▸ Task description
Which lines of the entries below contain the string "panel"? Copy each one.

***** Data extract *****

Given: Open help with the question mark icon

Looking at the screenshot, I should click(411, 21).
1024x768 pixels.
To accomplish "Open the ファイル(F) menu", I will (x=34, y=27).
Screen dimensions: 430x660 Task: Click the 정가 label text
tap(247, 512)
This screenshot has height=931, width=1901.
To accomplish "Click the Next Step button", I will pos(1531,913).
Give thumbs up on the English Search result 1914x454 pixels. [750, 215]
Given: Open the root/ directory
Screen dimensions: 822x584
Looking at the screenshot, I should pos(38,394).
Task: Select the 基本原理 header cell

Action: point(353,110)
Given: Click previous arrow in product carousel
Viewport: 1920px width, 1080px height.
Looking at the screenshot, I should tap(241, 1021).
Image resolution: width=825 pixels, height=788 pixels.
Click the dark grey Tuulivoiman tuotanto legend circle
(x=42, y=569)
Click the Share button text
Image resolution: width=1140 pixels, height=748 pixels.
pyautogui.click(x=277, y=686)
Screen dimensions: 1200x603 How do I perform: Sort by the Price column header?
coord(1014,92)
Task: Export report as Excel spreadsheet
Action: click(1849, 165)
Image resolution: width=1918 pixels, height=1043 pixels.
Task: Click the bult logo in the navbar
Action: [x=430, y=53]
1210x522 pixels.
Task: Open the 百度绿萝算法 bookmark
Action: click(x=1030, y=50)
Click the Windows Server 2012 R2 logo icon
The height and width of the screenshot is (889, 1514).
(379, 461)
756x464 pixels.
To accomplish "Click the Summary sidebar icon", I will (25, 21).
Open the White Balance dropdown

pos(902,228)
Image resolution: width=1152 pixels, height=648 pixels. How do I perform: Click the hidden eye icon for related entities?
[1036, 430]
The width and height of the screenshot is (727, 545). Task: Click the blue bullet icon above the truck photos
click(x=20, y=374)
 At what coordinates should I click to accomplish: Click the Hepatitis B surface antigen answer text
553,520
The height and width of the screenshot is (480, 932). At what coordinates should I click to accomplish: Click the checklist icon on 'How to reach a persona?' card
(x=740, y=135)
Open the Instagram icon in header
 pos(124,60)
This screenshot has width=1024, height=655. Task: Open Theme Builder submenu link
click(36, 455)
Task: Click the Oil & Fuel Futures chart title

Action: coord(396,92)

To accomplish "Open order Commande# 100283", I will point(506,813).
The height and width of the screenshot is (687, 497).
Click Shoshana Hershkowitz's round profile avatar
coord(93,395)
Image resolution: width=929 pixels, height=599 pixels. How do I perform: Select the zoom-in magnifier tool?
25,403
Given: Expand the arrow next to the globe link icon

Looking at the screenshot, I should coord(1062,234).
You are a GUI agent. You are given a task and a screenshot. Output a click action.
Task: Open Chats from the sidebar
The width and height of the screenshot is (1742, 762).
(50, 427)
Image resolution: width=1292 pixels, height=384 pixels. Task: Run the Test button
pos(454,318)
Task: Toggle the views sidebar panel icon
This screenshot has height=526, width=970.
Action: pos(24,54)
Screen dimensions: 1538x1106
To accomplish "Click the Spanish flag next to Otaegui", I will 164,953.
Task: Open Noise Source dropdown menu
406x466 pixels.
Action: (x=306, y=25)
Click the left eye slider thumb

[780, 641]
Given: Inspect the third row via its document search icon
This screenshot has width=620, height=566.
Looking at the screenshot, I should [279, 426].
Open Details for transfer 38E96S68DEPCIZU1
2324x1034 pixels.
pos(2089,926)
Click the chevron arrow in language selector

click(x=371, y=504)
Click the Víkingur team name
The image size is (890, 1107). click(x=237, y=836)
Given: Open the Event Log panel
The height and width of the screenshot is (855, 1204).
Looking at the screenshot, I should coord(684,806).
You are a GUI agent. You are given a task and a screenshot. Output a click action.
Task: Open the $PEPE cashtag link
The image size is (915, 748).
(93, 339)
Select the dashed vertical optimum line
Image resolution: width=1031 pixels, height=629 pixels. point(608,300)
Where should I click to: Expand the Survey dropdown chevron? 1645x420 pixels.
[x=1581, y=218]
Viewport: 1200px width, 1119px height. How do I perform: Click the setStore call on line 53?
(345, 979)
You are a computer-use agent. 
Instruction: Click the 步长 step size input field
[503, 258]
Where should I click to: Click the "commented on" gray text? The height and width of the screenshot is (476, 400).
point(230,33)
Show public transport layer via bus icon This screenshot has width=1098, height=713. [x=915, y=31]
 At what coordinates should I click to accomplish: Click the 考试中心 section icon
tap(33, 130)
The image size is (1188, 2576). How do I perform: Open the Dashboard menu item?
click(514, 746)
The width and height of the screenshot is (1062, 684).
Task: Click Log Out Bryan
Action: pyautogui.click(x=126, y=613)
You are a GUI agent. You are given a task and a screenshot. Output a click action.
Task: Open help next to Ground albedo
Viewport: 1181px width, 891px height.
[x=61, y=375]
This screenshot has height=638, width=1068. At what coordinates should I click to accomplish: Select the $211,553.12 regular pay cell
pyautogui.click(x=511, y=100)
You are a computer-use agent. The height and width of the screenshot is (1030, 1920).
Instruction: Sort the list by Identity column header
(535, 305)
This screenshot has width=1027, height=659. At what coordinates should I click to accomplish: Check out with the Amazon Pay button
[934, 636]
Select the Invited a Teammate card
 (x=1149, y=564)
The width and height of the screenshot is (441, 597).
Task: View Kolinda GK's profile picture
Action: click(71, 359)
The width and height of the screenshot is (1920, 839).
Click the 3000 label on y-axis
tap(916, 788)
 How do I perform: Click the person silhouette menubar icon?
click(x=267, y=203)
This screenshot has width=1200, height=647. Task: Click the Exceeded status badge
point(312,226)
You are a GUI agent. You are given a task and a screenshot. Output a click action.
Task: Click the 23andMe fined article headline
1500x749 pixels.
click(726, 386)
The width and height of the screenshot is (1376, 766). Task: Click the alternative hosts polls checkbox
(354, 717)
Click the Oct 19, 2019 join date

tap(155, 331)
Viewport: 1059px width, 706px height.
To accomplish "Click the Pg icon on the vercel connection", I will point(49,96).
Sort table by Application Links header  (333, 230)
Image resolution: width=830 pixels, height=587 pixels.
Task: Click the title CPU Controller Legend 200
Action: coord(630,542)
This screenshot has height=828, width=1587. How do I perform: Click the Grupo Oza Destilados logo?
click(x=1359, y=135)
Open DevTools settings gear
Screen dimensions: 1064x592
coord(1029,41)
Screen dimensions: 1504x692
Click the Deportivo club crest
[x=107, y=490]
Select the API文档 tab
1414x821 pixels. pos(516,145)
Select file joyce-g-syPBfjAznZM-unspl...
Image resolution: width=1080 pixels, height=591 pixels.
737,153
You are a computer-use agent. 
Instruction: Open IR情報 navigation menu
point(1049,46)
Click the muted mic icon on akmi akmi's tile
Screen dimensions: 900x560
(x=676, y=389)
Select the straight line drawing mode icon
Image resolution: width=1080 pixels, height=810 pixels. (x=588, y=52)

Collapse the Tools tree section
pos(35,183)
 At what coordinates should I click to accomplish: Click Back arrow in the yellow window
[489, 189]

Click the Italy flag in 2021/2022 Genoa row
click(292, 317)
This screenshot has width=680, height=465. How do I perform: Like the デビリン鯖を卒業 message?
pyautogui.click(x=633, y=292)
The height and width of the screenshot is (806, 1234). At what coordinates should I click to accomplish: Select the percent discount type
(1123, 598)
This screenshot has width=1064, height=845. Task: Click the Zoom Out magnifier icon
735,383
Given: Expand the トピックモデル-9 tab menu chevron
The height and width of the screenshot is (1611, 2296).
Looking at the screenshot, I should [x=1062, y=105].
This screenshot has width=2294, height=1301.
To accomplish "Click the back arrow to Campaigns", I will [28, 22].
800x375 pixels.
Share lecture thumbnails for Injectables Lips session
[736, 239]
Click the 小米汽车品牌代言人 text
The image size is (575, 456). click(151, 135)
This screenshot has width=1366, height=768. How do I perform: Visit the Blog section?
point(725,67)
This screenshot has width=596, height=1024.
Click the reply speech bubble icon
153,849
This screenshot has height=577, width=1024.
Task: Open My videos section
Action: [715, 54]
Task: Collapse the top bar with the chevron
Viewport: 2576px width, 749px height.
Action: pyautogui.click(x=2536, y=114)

*****

▸ Output for this task
Task: Toggle the views sidebar panel icon
Given: Open the Event Log panel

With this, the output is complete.